After Queenstown it was Sydney for a few months then back to Nelson for a few weeks where he saw a sign on the door at Hopgood’s wanting staff and he wandered in looking for work for a month and is still here.
He says he likes to eat fresh things that aren’t complicated, which is quite different to the beautifully crafted dishes he cooks in the restaurant where one dish can take a dozen or more ingredients to create the perfectly balanced flavours that has earned Hopgood’s & Co its reputation as one of New Zealand’s top restaurants.
“I think Nelson has some outstanding producers and we are really proud to be able to use the things they work hard to produce in the food we serve, our suppliers produce everything from vegetables to cheese, cured meats, mushrooms, truffles, chocolate, wine and so much more.”
As well as the intricate dishes crafted at Hopgood’s Aaron and his Japanese wife Satomi (who is expecting their first child) love simple, flavoursome food at home. He says this semolina gnocchi recipe is extremely easy to make.
“I like to serve it with creamy mascarpone-enriched mushrooms and shaved parmesan (and freshly grated local Riwaka truffles when available); however, it is just as tasty served with a simple roasted tomato or bolognaise sauce.
“You can also change the cheese from parmesan to anything else that suits your taste. Local Italian cheese makers Viavio’s fontal or sheep’s milk pecorino are two of my favourites.”
- 500ml milk
- ½ onion, diced
- 1 garlic clove, crushed 1 sprig thyme
- 150g semolina 1 egg yolk
- 75g grated parmesan 50g butter, diced
- ¼ tsp freshly grated nutmeg
- Salt & white pepper
- ¼ cup cream
- ¼ cup breadcrumbs
- 50g extra grated parmesan
- Bring the milk, onion, garlic, and thyme to a boil, then immediately take off the heat and allow to infuse for 30 minutes.

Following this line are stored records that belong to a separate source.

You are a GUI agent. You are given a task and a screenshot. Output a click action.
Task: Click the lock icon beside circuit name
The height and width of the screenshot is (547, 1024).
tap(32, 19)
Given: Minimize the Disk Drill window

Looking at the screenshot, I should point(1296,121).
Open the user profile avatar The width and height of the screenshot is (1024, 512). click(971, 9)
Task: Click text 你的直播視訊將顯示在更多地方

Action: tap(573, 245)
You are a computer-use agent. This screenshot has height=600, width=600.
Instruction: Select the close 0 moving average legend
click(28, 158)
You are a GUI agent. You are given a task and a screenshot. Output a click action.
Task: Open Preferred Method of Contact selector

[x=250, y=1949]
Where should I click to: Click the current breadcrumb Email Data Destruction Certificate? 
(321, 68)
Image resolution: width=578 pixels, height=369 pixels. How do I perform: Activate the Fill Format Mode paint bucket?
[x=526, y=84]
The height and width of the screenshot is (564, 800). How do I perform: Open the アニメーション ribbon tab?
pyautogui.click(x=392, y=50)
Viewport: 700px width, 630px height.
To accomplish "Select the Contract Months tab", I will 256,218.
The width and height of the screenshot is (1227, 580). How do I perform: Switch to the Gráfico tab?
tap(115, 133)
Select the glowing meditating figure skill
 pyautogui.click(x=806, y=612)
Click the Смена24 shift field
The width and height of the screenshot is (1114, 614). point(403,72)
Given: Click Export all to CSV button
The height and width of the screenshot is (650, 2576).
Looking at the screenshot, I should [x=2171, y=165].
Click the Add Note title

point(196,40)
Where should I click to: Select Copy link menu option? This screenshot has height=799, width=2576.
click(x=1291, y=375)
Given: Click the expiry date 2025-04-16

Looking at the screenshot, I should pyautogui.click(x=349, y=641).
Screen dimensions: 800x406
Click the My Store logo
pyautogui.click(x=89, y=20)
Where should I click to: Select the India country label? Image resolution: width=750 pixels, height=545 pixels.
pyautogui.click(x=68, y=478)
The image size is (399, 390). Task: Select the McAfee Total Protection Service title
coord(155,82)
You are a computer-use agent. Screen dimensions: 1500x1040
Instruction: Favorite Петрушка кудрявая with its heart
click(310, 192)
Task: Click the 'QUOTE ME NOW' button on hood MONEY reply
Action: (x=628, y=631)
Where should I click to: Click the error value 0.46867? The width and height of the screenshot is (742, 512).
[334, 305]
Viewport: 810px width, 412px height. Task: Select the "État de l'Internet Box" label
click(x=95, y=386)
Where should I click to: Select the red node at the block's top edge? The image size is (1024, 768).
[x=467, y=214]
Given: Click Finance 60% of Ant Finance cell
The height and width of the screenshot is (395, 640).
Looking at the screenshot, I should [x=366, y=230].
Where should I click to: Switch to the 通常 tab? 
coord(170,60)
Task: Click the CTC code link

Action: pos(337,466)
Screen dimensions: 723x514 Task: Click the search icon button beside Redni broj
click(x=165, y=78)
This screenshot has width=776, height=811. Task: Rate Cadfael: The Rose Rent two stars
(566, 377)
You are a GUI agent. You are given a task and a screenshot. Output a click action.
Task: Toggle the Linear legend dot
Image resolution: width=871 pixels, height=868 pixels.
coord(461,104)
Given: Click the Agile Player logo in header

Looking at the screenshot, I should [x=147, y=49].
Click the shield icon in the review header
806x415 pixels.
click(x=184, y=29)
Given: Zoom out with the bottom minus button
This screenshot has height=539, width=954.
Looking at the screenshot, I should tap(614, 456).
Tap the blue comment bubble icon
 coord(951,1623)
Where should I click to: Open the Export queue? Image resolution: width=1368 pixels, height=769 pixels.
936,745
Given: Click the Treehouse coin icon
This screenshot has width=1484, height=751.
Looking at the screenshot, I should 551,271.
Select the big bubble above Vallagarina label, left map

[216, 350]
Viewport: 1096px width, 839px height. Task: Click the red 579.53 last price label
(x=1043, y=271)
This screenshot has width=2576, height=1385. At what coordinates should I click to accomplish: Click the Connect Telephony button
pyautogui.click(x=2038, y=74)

- Strain into a clean heavy-based saucepan, then bring the infused milk back up to a boil. Slowly sprinkle in the semolina, then simmer for 8-10 minutes, stirring continuously, until thick and smooth.
- Remove from the heat and allow to cool for 5 minutes, then stir in the egg yolk, 75g parmesan and butter. Add the nutmeg and season to taste with salt and pepper.
- Pour the semolina mix onto a non-stick paper lined tray to about 1 ½ cm deep. Place another piece of non-stick paper on top and then press with another tray to flatten. Cool, then place in the fridge for 1 hour to set.
- When cold, cut into 5cm rounds using a cutter (square shapes are fine too), then arrange the rounds in an oven-proof dish. Pour over the cream, then sprinkle over the breadcrumbs and extra grated parmesan. Bake at 200°C for 15 minutes until the topping is golden brown and crispy. Serve.